Growing up I was always taught that drugs were bad and that I should stay away from them. That was never a problem for me as a kid because I never came close to encountering it.  But once I was in college, it was pretty much in my face all the time.

During my freshman year, there was a guy next door--our dorm mate--that would keep pressuring me to smoke with him.  It didn't help that my roommate also smoked weed. He had my dorm room smelling like marijuana every single day.  The peer pressure was getting to me. Not that I wanted to be cool, but I just wanted them to stop bothering me about it.  So I agreed to hang out with the guy next door while he smoked with his buddies. They all got high; I didn't.  It just seemed idiotic to me. 
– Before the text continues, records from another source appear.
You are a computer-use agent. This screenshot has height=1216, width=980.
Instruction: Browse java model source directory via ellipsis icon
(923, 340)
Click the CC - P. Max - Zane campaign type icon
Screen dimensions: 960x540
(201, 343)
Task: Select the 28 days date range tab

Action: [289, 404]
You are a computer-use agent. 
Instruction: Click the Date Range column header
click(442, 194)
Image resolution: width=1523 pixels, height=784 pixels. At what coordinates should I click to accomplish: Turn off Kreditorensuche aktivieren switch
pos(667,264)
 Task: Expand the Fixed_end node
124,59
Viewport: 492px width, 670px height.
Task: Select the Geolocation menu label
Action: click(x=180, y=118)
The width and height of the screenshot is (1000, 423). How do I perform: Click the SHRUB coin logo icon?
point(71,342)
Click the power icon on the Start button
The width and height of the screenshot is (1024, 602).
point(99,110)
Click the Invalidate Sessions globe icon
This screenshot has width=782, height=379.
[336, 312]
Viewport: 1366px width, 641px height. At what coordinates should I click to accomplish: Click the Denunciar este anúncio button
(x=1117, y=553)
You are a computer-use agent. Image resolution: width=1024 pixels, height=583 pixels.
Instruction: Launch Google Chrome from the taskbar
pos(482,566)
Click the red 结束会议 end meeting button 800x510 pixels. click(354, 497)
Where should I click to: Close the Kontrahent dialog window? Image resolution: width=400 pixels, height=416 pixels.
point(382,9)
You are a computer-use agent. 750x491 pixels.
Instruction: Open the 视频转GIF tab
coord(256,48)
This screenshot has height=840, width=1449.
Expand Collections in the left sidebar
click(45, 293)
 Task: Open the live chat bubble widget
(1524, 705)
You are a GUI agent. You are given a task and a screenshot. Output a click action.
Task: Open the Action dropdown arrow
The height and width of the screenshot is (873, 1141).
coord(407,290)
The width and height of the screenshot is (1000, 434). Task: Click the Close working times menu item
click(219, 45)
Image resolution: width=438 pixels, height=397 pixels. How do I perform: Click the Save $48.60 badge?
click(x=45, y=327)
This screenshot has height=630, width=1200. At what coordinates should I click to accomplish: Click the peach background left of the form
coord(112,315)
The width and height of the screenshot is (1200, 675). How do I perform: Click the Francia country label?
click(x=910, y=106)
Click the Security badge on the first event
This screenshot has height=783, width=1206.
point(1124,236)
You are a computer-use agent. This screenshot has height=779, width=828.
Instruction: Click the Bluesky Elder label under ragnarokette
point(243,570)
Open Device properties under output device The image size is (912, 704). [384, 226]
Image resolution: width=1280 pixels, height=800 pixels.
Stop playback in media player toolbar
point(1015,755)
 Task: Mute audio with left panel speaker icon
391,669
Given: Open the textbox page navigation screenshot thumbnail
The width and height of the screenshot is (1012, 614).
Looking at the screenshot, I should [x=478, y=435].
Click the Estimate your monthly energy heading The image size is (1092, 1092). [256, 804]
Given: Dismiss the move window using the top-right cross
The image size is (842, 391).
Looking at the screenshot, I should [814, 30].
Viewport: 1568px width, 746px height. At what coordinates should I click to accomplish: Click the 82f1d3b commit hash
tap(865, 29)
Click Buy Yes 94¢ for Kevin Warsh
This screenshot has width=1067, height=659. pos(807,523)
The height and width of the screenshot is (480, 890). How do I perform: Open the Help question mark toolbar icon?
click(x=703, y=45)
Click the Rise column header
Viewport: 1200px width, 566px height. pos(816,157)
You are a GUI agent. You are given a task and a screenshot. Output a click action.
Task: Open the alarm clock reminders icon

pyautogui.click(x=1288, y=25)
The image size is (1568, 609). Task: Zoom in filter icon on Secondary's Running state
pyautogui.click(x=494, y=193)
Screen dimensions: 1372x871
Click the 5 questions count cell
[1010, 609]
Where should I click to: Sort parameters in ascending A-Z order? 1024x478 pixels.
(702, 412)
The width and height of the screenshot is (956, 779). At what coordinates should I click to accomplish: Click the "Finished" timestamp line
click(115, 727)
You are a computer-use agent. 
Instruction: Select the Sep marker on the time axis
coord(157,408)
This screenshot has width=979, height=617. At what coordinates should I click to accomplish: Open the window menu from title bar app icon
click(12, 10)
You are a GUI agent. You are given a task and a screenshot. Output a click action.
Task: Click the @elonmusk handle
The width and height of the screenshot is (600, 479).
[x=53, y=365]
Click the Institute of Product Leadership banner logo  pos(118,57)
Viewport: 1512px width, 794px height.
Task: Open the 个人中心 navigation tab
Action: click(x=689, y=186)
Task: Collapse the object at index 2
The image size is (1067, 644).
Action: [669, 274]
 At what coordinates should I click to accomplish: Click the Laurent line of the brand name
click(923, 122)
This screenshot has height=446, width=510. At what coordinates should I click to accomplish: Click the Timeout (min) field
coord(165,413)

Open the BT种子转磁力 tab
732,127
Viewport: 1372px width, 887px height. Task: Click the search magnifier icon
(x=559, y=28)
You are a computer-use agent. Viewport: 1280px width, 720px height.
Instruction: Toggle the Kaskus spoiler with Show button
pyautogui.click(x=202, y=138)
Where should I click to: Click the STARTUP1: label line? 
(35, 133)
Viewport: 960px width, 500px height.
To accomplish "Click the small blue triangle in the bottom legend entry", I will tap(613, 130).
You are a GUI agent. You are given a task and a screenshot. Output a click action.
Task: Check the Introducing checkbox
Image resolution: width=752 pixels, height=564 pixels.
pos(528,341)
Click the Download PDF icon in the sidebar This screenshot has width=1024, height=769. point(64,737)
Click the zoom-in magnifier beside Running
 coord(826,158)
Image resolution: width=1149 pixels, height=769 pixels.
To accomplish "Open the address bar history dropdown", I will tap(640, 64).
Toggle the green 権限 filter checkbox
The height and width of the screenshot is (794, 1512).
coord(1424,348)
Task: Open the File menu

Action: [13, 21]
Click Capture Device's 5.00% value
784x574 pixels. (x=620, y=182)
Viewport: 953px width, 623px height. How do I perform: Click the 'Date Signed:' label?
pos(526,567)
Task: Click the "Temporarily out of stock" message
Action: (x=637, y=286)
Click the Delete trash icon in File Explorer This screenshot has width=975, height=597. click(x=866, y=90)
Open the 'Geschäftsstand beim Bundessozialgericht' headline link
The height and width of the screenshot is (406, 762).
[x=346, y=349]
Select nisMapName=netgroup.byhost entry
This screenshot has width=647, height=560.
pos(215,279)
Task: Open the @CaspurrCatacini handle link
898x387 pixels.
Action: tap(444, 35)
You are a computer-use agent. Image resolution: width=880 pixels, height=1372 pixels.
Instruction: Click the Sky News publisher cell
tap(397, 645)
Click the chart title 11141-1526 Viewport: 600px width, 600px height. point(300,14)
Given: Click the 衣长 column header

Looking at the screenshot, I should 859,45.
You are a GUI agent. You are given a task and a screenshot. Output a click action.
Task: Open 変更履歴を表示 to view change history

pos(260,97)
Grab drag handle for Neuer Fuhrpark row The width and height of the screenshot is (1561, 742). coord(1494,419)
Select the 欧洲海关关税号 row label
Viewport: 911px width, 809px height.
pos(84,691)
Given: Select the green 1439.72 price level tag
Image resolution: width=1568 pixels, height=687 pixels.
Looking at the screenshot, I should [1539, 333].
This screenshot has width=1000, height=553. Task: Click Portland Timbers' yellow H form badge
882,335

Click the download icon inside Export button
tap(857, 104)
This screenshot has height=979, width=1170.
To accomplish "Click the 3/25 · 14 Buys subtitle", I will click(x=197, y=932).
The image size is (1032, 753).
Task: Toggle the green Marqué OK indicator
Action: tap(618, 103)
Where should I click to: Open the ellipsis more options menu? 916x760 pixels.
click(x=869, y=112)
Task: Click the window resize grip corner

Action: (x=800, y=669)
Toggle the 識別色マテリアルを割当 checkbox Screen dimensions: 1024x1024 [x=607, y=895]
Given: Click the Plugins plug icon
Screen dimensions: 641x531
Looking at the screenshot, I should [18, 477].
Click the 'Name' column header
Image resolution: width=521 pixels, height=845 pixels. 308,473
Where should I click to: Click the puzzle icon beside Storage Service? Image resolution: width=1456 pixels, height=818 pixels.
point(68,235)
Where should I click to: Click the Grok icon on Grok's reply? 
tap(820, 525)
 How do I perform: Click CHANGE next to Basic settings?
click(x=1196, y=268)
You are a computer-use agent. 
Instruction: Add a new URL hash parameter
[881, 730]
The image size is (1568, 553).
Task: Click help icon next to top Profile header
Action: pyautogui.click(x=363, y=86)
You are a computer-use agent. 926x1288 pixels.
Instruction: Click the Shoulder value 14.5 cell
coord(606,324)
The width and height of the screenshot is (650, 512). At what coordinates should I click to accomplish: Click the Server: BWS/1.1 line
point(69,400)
A few years later my close friends began smoking weed. The temptation was stronger because these guys were my actual friends and not just some guys that lived
around me. I still felt like it was a stupid habit and rejected their offer to smoke with them. Then I started having some problems. My father had passed away, my grades were dropping, and I was having relationship problems. I was going through so much stress I needed to escape.

So I ended up giving in. As good as it felt to be on that high, I felt even worse when it went away.  I saw why it could be addictive. I also saw why it could be a gateway drug.  I knew guys that were tired of the weed high and needed another stronger high. But I admit, I smoked a few more times. I stopped once I met my future wife. Instead of satisfying my stress with marijuana, I focused on  my new relationship with her.